Le newsmagazine de CMI France sort le 21 mars une nouvelle formule qui assume de réduire la pagination du titre pour baisser son prix. Rencontre avec sa directrice de la rédaction, Natacha Polony.
Un journal plus grand, concentré sur l’essentiel, avec 52 pages au lieu de 88, un prix en baisse à 3,50 euros (au lieu de 4,40) avec pour nouvelle signature la réaffirmation d’une indépendance (« La vérité n’a pas de maître). Et une optique « web first » dans l’idée de concentrer les 55 cartes de presse de la rédaction – dont cinq journalistes de la cellule investigation – sur des enquêtes au long cours et des séries sur le numérique. Voilà, en quelques mots, le projet du nouveau Marianne qui sort, le 21 mars, une nouvelle formule reprenant à son compte la volonté de « radicaliser sa différence », chère à son fondateur Jean-François Kahn.
-----
(Travail à faire):
A. Répondez à ces questions d'après le passage sur Marianne :
(i) Combien de pages le journal comptera-t-il avec sa nouvelle formule ?
(ii) Combien de journalistes la cellule investigation compte-t-elle ?
(iii) Qui a fondé le journal ?
B. Transcrivez sans rien changer le passage sur Marianne, de « Le newsmagazine de » à « rédaction, Natacha Polony. ».
Les items ci-après forment un matériau distinct du passage sur Marianne.
-----
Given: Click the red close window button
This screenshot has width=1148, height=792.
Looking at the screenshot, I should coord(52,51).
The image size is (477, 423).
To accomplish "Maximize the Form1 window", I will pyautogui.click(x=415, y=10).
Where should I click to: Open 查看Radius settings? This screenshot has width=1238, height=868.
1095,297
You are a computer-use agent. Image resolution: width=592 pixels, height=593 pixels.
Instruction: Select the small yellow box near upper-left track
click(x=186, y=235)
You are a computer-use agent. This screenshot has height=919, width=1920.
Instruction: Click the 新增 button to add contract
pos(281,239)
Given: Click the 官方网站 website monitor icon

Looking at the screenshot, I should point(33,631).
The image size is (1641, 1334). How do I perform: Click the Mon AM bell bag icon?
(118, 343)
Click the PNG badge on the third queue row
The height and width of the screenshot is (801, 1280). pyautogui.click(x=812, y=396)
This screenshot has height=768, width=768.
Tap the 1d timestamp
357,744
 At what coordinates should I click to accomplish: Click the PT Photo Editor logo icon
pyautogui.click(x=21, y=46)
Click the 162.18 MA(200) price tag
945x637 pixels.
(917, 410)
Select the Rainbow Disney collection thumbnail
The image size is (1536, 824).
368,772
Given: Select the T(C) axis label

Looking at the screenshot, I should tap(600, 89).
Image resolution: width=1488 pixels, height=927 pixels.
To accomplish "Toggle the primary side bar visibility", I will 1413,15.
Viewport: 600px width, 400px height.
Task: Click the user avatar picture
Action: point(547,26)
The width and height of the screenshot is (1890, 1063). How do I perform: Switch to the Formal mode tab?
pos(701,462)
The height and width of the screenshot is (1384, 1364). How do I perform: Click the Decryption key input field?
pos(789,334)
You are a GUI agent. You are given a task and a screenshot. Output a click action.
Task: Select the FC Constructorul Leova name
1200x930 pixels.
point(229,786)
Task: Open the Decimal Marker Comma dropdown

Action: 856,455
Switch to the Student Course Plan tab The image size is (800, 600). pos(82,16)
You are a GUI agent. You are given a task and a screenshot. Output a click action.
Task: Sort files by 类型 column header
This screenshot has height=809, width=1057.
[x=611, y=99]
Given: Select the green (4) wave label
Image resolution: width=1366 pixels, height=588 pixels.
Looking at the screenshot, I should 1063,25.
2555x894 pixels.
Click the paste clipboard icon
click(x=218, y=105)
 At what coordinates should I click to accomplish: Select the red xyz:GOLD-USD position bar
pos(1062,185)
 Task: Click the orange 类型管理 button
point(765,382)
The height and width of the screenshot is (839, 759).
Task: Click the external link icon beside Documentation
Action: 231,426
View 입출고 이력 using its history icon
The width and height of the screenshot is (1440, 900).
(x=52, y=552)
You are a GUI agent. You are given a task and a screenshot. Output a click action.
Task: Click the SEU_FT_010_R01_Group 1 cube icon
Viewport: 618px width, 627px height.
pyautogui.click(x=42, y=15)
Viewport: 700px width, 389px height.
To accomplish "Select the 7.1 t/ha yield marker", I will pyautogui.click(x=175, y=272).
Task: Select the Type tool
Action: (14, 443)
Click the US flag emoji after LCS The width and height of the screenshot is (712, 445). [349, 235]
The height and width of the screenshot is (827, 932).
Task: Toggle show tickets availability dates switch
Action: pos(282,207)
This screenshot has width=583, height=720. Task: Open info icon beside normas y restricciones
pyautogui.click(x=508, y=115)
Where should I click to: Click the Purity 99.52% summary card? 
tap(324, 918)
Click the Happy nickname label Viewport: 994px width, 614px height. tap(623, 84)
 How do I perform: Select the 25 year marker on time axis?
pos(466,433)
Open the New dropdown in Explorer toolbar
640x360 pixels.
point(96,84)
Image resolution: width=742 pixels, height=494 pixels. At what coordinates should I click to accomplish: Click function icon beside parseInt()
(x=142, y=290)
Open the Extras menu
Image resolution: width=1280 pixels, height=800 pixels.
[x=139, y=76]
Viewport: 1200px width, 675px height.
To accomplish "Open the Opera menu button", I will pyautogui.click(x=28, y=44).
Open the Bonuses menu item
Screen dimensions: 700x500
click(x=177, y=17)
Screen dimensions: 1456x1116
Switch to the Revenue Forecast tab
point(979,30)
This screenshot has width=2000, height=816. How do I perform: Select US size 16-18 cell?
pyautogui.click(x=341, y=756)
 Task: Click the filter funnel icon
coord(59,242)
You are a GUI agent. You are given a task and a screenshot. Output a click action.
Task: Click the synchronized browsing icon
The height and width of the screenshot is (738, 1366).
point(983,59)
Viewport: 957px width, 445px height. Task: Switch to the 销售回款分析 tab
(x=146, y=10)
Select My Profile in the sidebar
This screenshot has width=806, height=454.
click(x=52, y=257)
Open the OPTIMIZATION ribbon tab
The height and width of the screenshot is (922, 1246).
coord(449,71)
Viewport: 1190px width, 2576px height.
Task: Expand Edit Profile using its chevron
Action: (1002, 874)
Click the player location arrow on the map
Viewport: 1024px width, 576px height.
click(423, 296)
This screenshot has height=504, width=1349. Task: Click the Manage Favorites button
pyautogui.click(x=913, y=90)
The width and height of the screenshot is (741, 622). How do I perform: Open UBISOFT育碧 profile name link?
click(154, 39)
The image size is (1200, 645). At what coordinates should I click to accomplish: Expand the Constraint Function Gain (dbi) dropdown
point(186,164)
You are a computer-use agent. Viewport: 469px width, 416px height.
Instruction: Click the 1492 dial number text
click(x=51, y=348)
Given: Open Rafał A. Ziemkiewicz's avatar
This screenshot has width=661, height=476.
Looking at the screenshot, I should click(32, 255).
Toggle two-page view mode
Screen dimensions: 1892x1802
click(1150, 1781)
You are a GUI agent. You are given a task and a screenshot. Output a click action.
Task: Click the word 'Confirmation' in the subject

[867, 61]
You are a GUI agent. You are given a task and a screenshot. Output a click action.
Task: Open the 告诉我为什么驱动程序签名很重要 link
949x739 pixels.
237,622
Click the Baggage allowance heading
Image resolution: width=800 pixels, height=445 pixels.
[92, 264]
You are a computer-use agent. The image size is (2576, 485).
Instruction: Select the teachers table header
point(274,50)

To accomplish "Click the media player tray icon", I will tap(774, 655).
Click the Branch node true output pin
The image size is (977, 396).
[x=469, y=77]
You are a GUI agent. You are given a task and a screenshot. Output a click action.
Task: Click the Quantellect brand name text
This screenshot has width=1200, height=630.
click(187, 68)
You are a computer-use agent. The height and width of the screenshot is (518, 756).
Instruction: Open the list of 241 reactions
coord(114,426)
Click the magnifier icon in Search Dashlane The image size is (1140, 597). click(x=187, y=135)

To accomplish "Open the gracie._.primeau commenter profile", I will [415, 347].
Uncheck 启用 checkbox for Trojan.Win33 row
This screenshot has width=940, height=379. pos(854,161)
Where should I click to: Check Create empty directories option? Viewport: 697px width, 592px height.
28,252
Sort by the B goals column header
-----
(Réponses par exercice):
A.
(i) 52 pages, au lieu de 88.
(ii) Cinq journalistes.
(iii) Jean-François Kahn.

B.
Le newsmagazine de CMI France sort le 21 mars une nouvelle formule qui assume de réduire la pagination du titre pour baisser son prix. Rencontre avec sa directrice de la rédaction, Natacha Polony.